* Task details *
A faithful copy of the listing below is needed, with its pictures left out.

* Data provided *

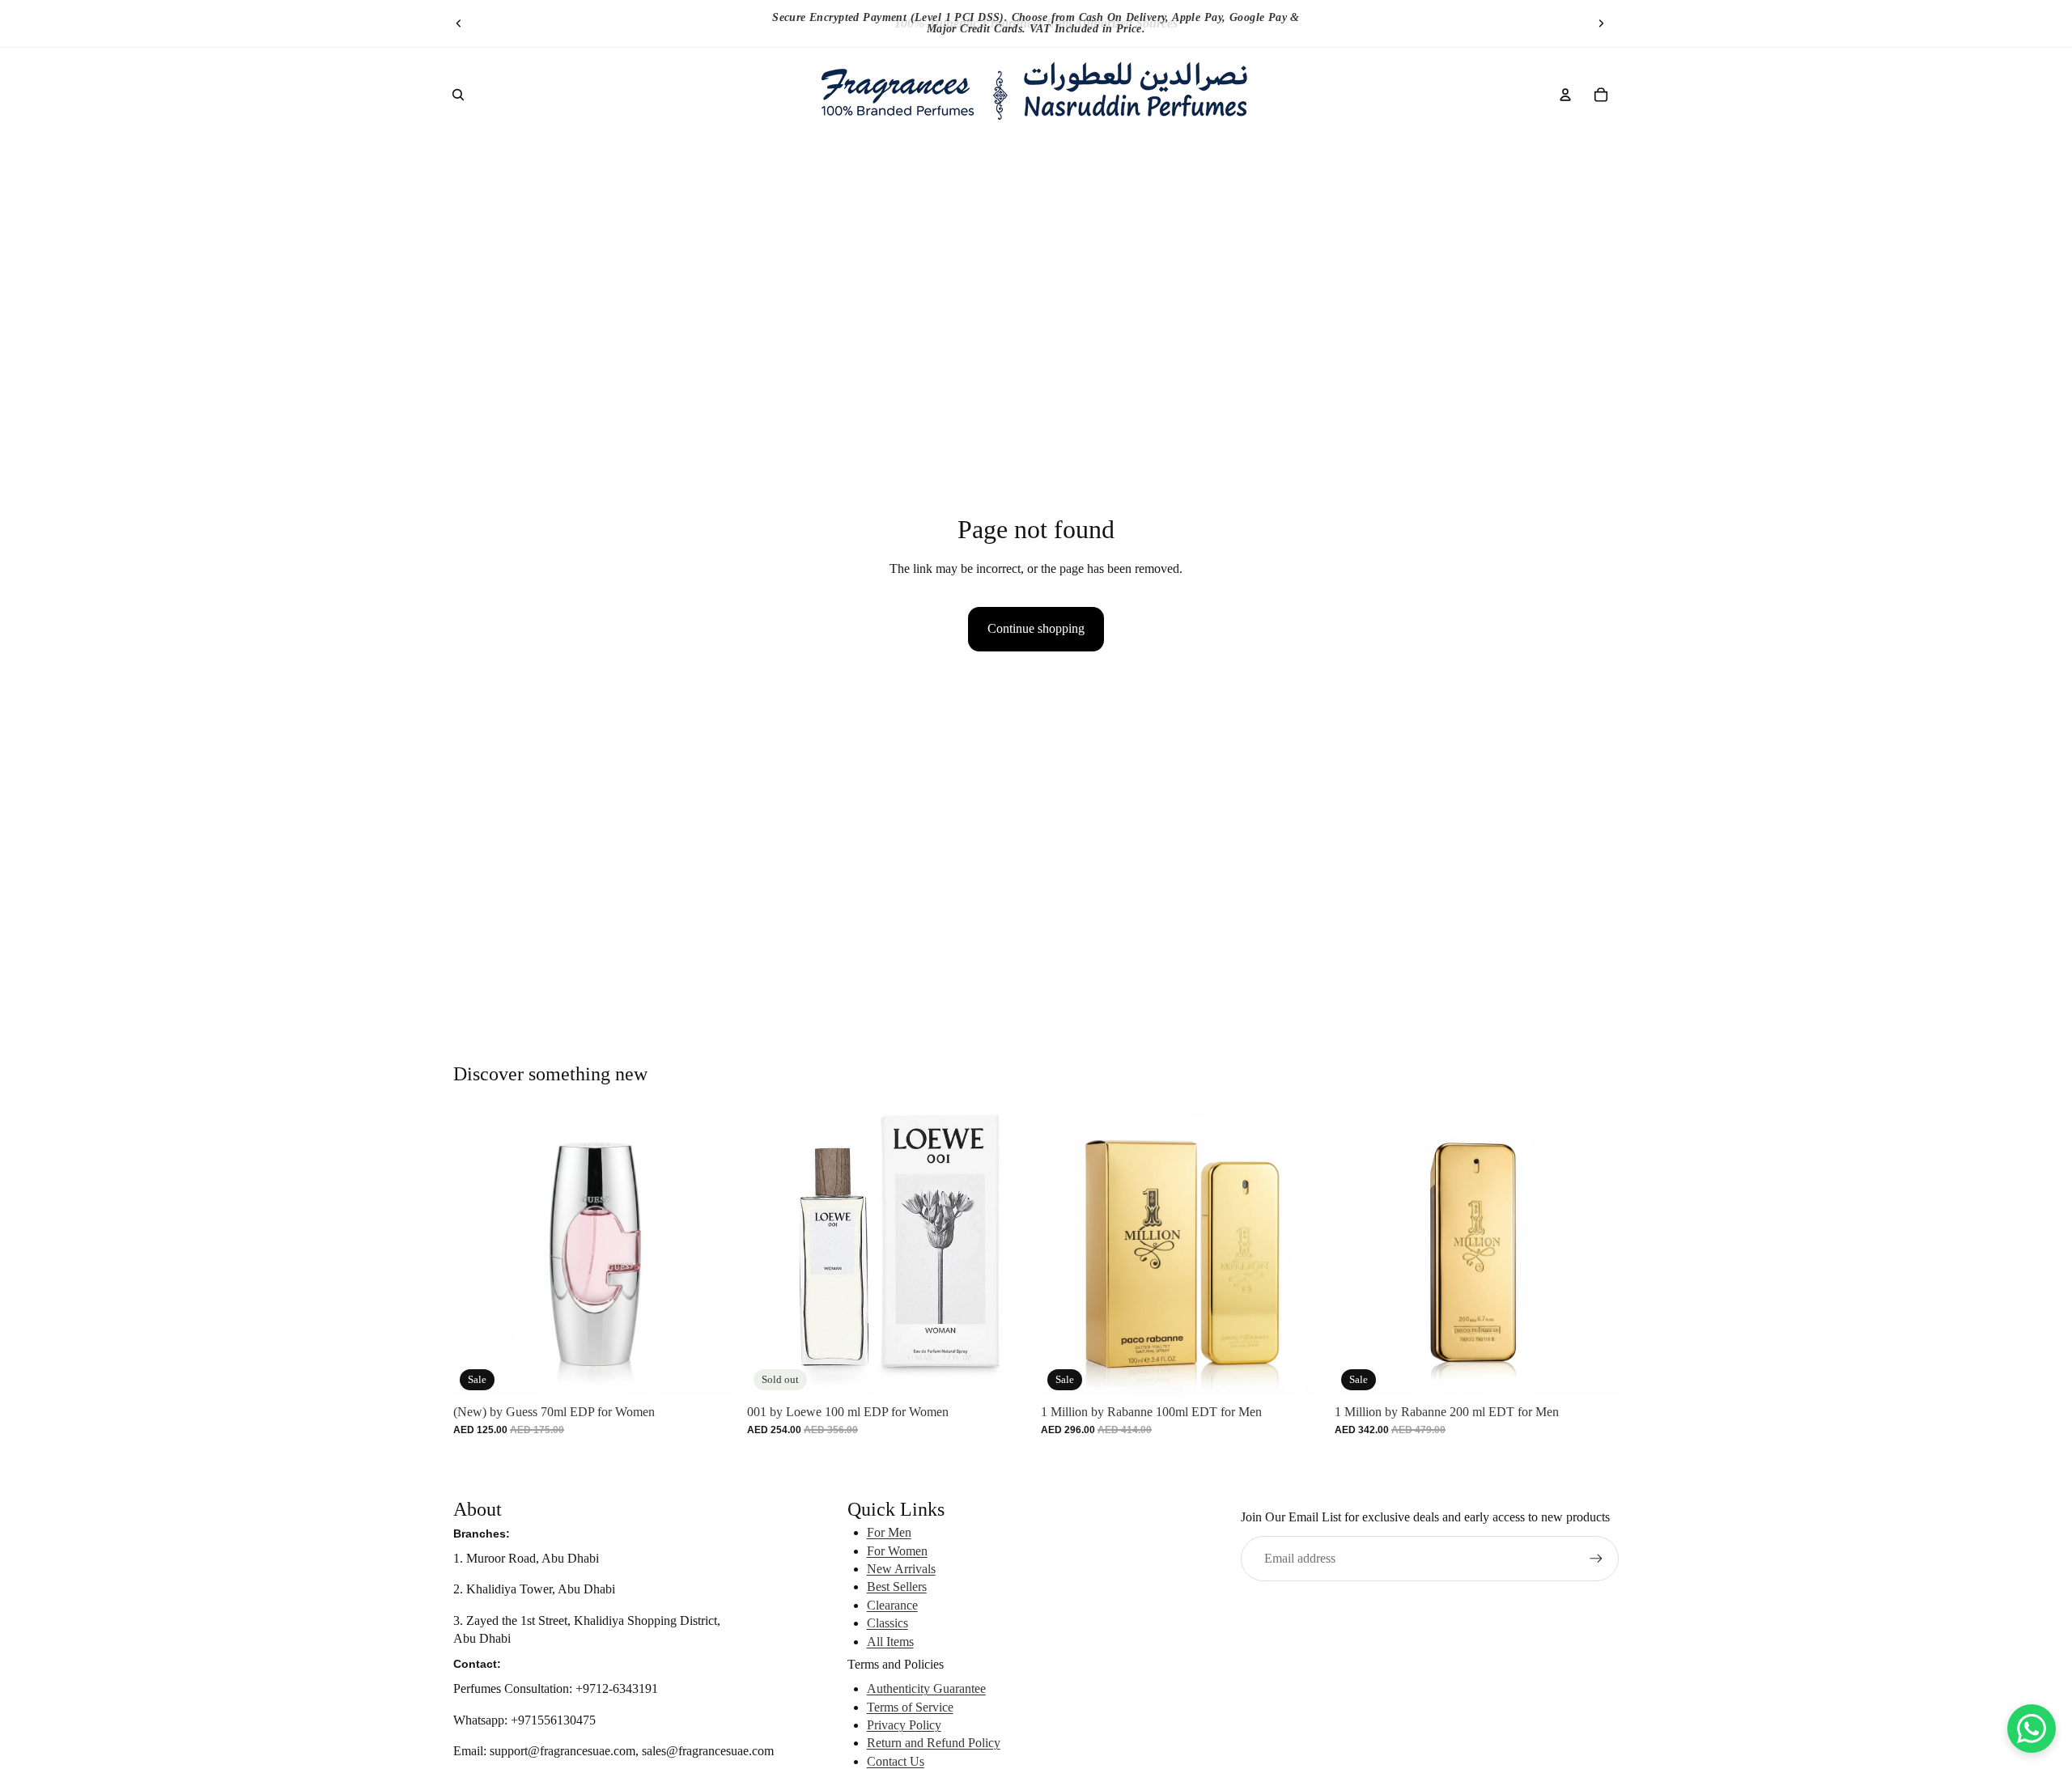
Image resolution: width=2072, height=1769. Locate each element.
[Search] (458, 94)
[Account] (1565, 94)
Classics (887, 1623)
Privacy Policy (904, 1725)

* Response box *
Image resolution: width=2072, height=1769. Locate each element.
[Search] (458, 94)
[Account] (1565, 94)
Classics (887, 1623)
Privacy Policy (904, 1725)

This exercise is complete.